I knew I was a garlic freak but now it's confirmed. I planned to reduce the number of cans of beans to two, for a stronger garlic flavor. Well...I tasted the dip after adding one can and it was creamy-garlicly-heaven! We enjoyed it as a dip with crackers and also as a spread on Grilled Eggplant, Arugula and Mozzarella Panini sandwiches. For a party I'd probably use two cans or there could be a seriously toxic garlic breath alert!! If you and Dom haven't been to The Garlic in New Smyrna, you should check it out. They have really great roasted garlic that comes with their bread. http://www.thegarlic.net
Yummy! I didn't need so much oil to get a nice texture, I just didn't rinse and dry the beans. Good way to save on oil. Looking forward to eating this in the afternoon!

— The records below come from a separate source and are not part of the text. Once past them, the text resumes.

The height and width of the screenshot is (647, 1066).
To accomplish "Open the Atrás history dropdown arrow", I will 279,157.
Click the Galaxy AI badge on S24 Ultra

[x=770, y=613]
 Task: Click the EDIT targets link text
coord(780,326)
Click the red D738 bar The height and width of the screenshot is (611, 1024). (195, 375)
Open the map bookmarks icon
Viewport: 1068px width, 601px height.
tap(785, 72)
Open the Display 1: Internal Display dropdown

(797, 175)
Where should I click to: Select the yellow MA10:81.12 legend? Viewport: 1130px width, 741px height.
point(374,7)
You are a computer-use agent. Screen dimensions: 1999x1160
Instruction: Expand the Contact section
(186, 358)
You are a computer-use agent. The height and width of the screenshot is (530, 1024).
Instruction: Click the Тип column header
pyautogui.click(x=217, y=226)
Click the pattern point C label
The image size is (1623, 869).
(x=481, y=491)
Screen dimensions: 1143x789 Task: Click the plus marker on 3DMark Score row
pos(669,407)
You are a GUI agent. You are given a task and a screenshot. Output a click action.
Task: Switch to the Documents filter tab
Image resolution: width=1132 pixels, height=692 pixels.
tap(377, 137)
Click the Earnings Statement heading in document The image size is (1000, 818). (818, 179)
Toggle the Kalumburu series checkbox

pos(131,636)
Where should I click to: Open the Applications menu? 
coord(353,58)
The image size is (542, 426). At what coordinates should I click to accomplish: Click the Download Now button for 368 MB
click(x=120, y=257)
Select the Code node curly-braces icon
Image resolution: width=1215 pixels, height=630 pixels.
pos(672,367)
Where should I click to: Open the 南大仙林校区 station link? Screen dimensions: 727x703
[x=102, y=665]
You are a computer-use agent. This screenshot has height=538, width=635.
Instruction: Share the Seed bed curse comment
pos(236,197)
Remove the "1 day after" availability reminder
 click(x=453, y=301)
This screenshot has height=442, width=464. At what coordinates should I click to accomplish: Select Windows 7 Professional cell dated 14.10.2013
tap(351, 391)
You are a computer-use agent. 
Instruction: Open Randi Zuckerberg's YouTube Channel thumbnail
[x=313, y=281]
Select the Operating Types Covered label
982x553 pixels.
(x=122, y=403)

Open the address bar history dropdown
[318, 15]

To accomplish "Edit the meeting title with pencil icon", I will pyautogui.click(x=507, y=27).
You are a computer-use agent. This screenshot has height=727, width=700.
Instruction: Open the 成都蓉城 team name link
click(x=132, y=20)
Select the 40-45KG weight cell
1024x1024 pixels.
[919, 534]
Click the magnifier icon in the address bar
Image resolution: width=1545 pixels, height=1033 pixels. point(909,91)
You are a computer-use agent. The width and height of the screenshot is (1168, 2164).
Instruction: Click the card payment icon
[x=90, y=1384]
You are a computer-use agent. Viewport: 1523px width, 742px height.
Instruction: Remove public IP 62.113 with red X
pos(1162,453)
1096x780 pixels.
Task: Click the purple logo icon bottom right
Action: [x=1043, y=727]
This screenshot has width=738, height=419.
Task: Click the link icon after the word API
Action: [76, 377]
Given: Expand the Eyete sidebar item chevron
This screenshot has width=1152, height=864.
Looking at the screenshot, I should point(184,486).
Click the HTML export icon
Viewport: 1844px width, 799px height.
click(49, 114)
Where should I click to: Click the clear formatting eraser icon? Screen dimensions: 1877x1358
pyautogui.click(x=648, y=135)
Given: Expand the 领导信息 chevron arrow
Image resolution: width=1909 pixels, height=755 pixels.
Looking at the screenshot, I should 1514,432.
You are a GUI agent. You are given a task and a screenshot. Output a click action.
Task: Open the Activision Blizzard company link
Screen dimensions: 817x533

I love this dip! I have used a similar recipe from Sunset Magazine for years. I am a bit lazy on my garlic preparation as I just chop it and add to a little olive oil in the microwave for a bit. I love the rosemary flavor. I do not add all the lemon juice at once, sometimes back off a bit on that because I don't want lemon to be the dominant flavor. The BEST way to make this dip is with dried beans you cook yourself, I like peruano beans most. Then it's over the top. Great. Thanks for posting!